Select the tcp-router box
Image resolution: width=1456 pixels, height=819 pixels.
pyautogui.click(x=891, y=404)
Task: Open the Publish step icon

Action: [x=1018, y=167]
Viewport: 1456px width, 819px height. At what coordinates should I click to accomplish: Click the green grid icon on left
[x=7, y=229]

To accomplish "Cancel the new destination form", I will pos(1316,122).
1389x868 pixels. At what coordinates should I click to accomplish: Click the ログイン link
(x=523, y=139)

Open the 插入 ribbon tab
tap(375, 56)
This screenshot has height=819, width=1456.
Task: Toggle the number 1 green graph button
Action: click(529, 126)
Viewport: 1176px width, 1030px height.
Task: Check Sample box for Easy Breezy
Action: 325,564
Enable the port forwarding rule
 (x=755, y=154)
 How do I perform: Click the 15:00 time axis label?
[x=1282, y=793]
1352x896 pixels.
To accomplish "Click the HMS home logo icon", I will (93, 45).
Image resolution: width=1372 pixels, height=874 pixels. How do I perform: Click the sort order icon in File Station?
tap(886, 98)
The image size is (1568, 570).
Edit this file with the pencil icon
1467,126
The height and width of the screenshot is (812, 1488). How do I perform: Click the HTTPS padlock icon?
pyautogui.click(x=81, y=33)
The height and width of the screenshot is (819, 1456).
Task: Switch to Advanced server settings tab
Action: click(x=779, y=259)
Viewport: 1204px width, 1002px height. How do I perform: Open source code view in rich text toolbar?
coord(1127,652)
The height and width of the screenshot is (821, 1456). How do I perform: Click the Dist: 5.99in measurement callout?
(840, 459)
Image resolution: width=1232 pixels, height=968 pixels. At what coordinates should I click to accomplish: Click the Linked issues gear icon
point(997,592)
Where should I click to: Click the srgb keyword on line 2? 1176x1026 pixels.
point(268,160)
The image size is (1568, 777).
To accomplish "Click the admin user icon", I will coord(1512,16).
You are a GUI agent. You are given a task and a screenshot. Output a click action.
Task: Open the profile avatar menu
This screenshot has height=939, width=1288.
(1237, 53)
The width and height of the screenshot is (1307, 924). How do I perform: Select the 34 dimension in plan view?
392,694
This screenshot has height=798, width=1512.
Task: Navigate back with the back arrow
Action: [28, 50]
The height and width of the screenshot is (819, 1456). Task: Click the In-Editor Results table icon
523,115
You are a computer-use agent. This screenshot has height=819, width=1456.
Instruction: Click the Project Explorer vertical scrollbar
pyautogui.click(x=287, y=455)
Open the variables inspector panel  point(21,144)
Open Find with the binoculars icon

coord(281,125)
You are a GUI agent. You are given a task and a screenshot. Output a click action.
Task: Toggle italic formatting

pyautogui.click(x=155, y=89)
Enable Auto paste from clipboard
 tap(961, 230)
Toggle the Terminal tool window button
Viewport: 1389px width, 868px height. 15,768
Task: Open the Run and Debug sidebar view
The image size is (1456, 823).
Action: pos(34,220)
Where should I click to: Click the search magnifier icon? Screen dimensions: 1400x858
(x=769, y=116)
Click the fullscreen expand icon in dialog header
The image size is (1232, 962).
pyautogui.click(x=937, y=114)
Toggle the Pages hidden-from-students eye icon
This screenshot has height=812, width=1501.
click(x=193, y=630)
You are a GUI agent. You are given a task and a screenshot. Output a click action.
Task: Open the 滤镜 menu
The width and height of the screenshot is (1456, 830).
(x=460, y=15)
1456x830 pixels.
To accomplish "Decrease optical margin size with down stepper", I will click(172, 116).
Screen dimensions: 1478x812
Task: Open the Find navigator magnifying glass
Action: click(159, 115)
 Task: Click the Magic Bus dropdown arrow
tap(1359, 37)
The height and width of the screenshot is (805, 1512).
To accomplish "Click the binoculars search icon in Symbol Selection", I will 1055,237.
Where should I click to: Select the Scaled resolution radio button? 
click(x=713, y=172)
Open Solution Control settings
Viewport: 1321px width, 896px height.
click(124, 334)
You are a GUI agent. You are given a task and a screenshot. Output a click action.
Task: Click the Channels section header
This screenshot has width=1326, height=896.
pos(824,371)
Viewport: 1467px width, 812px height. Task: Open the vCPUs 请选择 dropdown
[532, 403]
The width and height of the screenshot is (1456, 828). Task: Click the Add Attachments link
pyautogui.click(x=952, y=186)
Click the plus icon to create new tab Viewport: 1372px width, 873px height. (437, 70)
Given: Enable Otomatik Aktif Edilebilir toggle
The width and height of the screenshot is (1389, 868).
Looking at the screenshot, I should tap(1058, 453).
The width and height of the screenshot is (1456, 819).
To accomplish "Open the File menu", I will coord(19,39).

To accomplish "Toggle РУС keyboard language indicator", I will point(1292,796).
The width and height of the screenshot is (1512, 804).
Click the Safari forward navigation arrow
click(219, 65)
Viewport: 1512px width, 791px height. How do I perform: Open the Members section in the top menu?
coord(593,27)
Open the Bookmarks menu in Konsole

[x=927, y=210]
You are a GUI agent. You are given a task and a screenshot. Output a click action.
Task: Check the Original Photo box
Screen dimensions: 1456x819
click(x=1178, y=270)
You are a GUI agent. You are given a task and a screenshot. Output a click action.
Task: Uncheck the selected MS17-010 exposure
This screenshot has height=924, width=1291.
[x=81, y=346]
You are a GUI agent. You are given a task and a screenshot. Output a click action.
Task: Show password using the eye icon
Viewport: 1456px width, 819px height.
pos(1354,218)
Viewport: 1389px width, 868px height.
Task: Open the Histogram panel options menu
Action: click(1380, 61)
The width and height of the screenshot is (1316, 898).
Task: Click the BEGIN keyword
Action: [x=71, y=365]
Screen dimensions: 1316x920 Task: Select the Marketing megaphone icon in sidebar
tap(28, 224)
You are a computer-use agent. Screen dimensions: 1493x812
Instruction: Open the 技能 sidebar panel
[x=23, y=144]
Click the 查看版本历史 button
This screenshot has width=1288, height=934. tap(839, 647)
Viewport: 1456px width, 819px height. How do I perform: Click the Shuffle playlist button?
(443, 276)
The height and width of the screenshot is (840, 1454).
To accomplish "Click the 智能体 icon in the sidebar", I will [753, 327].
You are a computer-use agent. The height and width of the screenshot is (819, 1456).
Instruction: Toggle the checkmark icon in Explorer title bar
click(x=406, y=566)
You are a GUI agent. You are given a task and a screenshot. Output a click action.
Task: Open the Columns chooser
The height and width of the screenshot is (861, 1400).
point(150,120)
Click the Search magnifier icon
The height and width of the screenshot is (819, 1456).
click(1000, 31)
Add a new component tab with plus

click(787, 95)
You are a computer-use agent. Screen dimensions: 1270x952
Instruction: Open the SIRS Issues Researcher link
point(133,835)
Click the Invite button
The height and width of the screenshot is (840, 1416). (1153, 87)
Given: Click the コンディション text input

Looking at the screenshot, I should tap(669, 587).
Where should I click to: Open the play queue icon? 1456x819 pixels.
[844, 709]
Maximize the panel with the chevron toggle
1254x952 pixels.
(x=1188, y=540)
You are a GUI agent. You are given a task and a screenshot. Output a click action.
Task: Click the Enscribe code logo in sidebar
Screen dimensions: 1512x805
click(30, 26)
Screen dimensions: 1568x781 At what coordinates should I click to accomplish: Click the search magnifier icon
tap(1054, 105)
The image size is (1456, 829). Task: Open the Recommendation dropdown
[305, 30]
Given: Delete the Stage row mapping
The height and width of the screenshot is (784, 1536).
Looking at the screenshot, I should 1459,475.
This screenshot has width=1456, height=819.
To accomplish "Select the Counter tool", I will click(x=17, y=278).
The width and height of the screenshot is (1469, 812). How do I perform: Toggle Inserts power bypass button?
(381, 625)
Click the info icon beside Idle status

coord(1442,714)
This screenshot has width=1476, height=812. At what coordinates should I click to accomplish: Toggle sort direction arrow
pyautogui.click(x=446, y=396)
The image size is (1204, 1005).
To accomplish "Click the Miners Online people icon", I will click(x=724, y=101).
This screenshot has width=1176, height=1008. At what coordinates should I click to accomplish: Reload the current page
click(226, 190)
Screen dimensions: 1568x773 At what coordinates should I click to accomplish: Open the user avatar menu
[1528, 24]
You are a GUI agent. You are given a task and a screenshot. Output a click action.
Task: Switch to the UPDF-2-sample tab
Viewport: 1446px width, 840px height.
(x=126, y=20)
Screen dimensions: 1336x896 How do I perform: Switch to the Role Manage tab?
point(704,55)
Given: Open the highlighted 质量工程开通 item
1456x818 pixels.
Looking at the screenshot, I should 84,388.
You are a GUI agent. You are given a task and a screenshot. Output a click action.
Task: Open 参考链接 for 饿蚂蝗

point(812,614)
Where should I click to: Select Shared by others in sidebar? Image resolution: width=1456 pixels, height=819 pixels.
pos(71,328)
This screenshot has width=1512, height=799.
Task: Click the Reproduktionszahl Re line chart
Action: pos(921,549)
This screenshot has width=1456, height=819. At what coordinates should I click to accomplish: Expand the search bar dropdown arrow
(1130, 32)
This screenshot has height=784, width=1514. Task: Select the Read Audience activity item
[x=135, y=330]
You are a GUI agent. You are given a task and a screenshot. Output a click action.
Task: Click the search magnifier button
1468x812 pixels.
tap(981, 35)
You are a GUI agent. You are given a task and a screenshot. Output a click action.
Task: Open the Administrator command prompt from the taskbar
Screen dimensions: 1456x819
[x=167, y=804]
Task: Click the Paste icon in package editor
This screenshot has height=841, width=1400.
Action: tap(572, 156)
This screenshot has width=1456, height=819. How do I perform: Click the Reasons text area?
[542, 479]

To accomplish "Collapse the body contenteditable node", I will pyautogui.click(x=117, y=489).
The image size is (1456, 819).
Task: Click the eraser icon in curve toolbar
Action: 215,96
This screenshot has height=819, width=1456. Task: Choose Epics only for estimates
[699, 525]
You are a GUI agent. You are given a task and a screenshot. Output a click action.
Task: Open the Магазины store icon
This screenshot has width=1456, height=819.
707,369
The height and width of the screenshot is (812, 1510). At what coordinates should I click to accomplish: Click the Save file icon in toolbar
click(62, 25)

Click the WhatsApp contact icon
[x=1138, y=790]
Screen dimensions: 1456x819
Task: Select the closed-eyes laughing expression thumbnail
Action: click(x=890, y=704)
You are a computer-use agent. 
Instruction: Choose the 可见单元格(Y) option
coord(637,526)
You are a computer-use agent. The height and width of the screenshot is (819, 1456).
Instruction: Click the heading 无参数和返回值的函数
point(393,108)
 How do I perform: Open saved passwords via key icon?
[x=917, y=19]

-*-

DIRECTIONS FOR THIS TASK >> Only the lines that hold the word "computer" are wanted; each should be pulled from the records.

EXPECTED ANSWER >>
You are a computer-use agent. This screenshot has height=819, width=1456.
You are a computer-use agent. Screen dimensions: 1493x812
You are a computer-use agent. The height and width of the screenshot is (819, 1456).
You are a computer-use agent. Screen dimensions: 1270x952
You are a computer-use agent. 
You are a computer-use agent. The height and width of the screenshot is (819, 1456).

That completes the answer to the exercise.